#### [Excerpt provided]
The people that really lost out to the legacy of Margaret Thatcher were left-wing voters. Resuscitated back to life by Tony Blair in its horrific neoliberal guise, and starved of direction and courage under the leadership of Brown and Miliband, Labour may have recovered electorally since the days of Thatcher, but it is no longer a comfortable home for left-wing voters. It has allowed itself to become a slightly muted version of the Tories, rather than a strong, progressive voice of change. By pandering to populist rhetoric it has not only done irreparable damage to itself, but to British politics as a whole.
There's no point in voting if there are no alternatives, and sadly Labour ceased to be that some time ago. Tuition fees and privatising the NHS? Labour introduced them. Benefits caps and spending cuts? Labour will match them. Environmental concerns? No, Labour doesn't have a clue either...
The fall-out from Labours lurch to the Right has been a dishevelled and disorientated Left, comprised mainly of small, bickering, and constantly fragmenting parties that have 'socialist' or 'workers' in the title somewhere (or both). The Left quite frankly has been left crippled- but not any longer.

#### [Data excerpt]
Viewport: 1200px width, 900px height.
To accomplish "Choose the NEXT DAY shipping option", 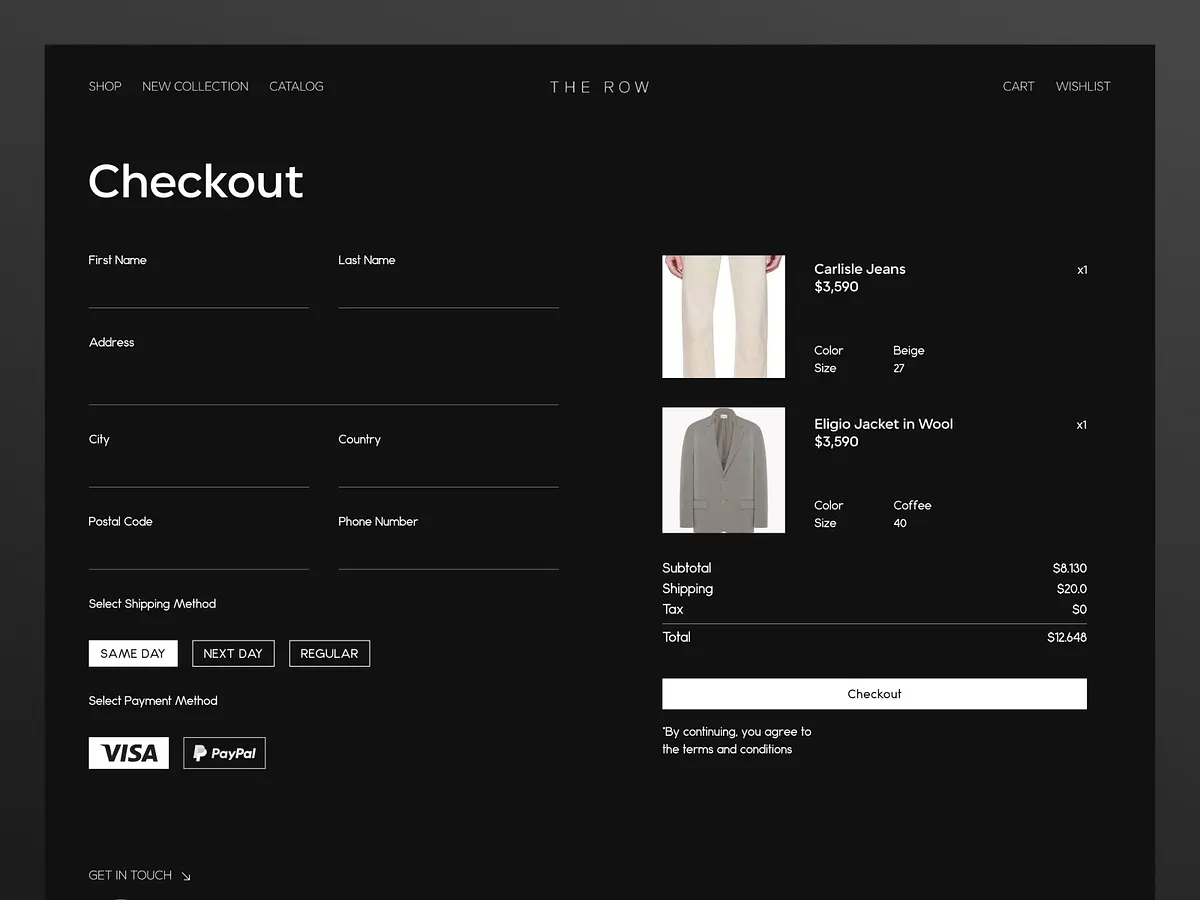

#### [What is expected]
Quote the commentary above on Labour and the Left, starting with "There's no point" and going on through "not any longer.".

#### [Completed exercise]
There's no point in voting if there are no alternatives, and sadly Labour ceased to be that some time ago. Tuition fees and privatising the NHS? Labour introduced them. Benefits caps and spending cuts? Labour will match them. Environmental concerns? No, Labour doesn't have a clue either...
The fall-out from Labours lurch to the Right has been a dishevelled and disorientated Left, comprised mainly of small, bickering, and constantly fragmenting parties that have 'socialist' or 'workers' in the title somewhere (or both). The Left quite frankly has been left crippled- but not any longer.